Enhancement of in vitro lipopolysaccharide-stimulated interleukin-1 production by levamisole

Abstract

The production of interleukin-1 (IL-1) by the P388D1 mouse macrophage cell line and by adherent peritoneal exudate cells (PMs) was examined. In vitro IL-1 production by P388D1 cells treated with lipopolysaccharide (LPS) was enhanced by coculture with levamisole (0.1 to 10 μ M). Oral administration of levamisole (3 mg/kg) to mice also resulted in potentiation of in vitro IL-1 production by thioglycollate-elicited peritoneal macrophages in response to in vitro LPS stimulation. Potentiation was approximately twofold.
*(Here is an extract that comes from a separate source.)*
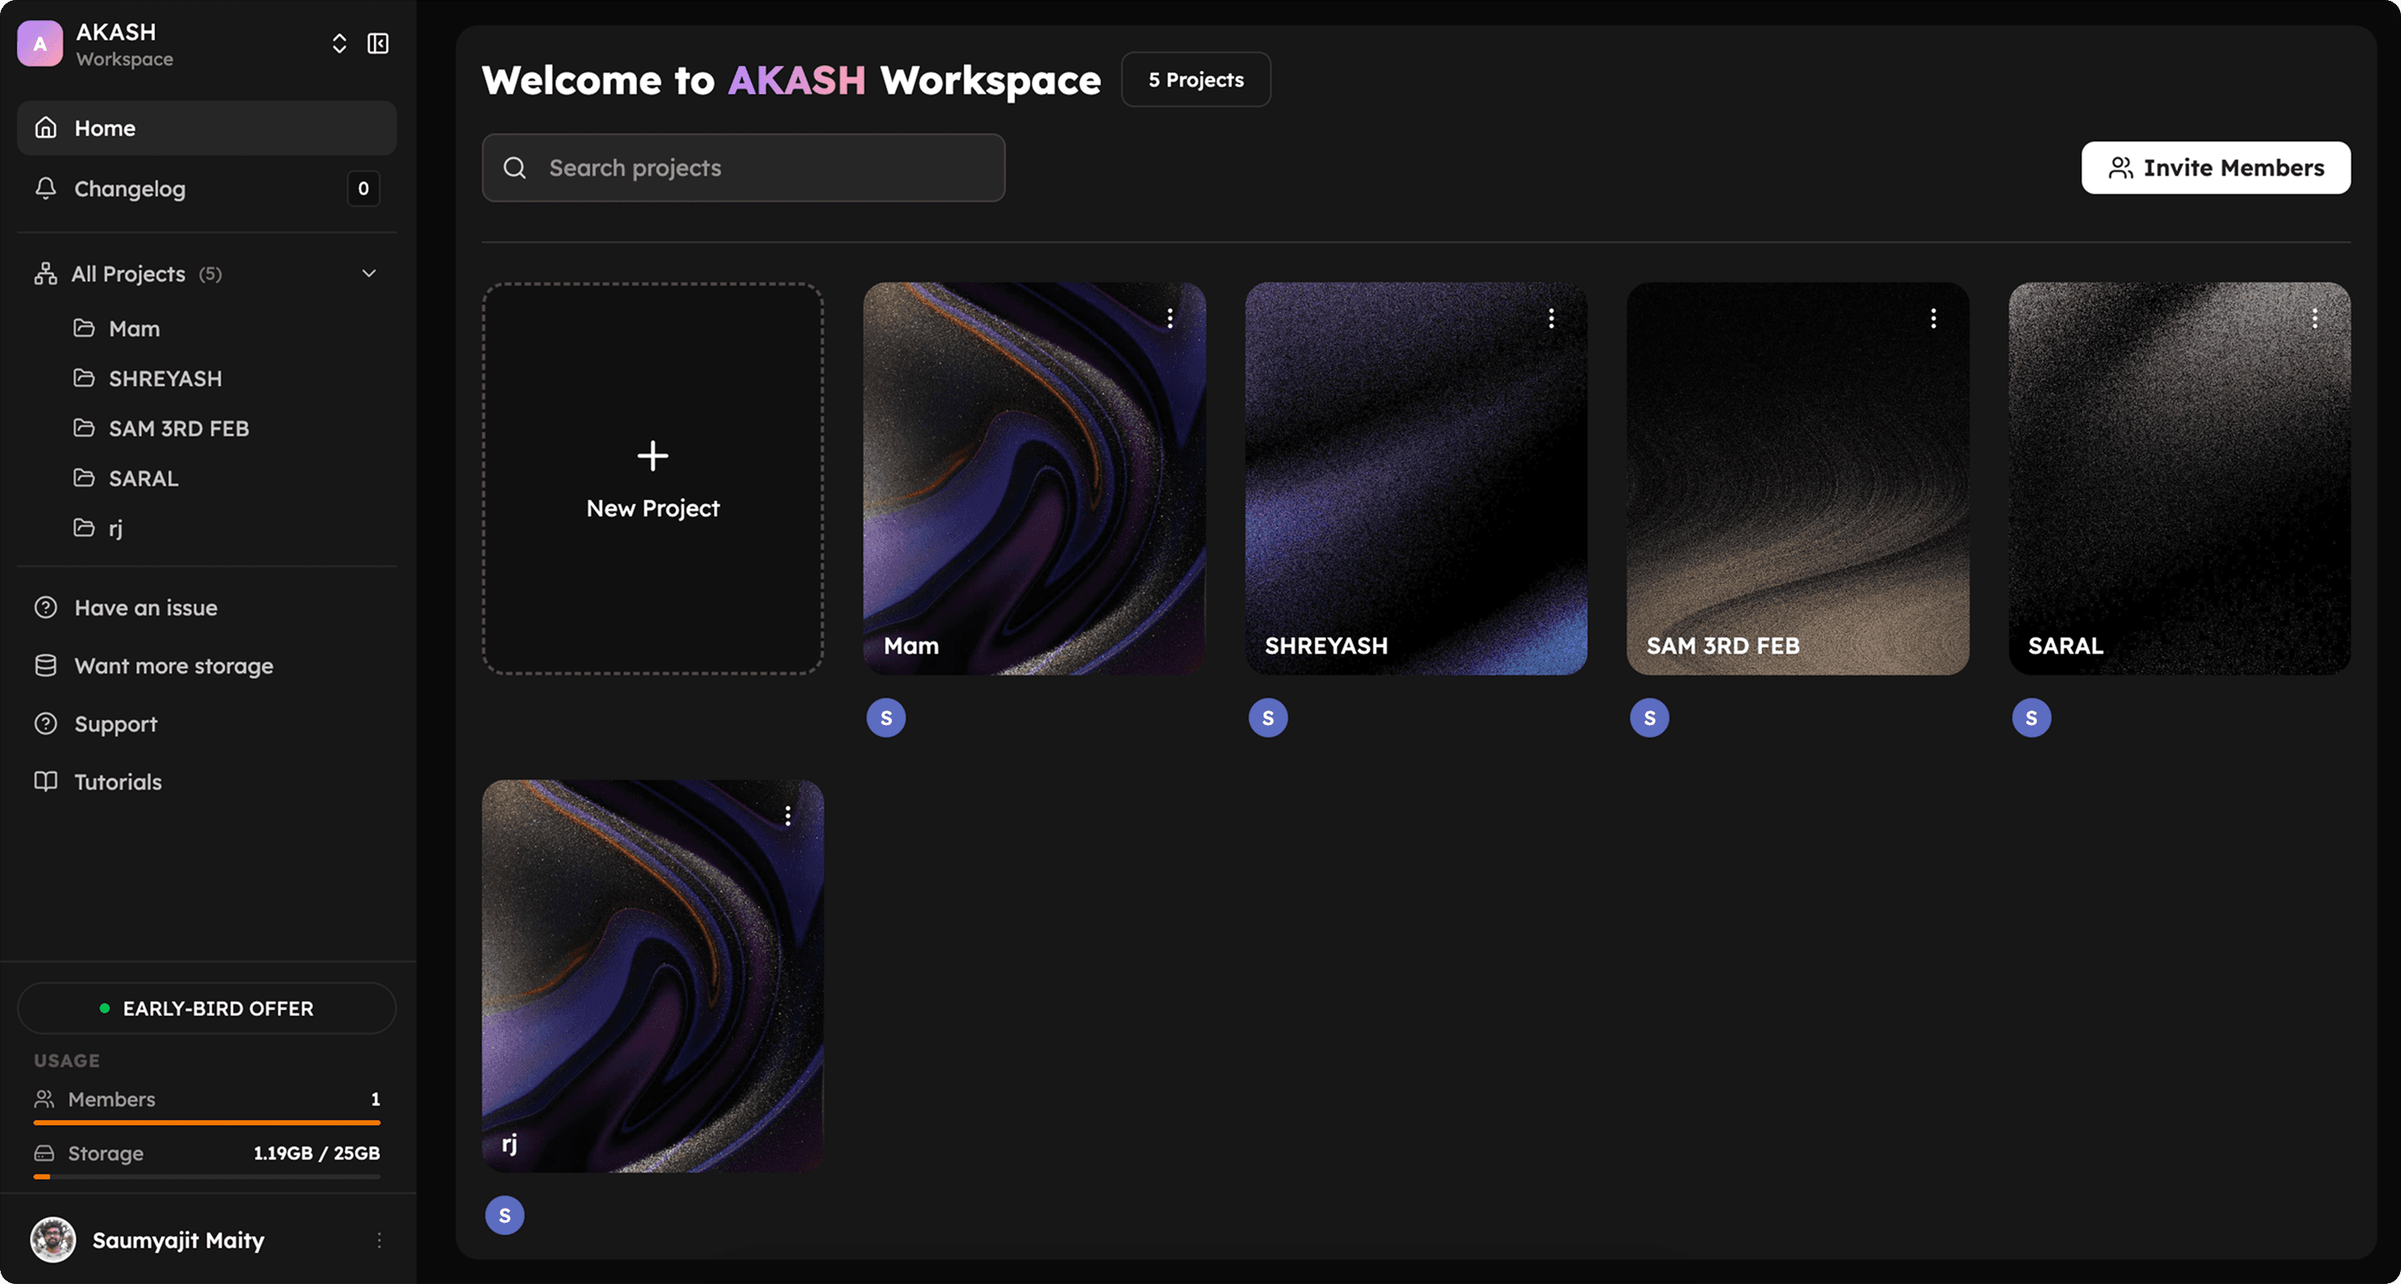Click the EARLY-BIRD OFFER button
This screenshot has height=1284, width=2401.
(207, 1008)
IL-1 production in the absence of LPS by either the P388D1 cells or the PMs was nil, and levamisole did not directly stimulate IL-1 production in these cases. IL-1 activity in the culture supernatants was measured by thymocyte comitogenic assays. The immunochemical identity of the thymocyte comitogenic activity as IL-1α was confirmed by neutralization with a specific goat anti-mouse IL-1α antiserum. These results suggest that one mechanism by which levamisole acts to normalize and restore immune responses may be enhancing the signals which enable activated macrophages to secrete IL-1.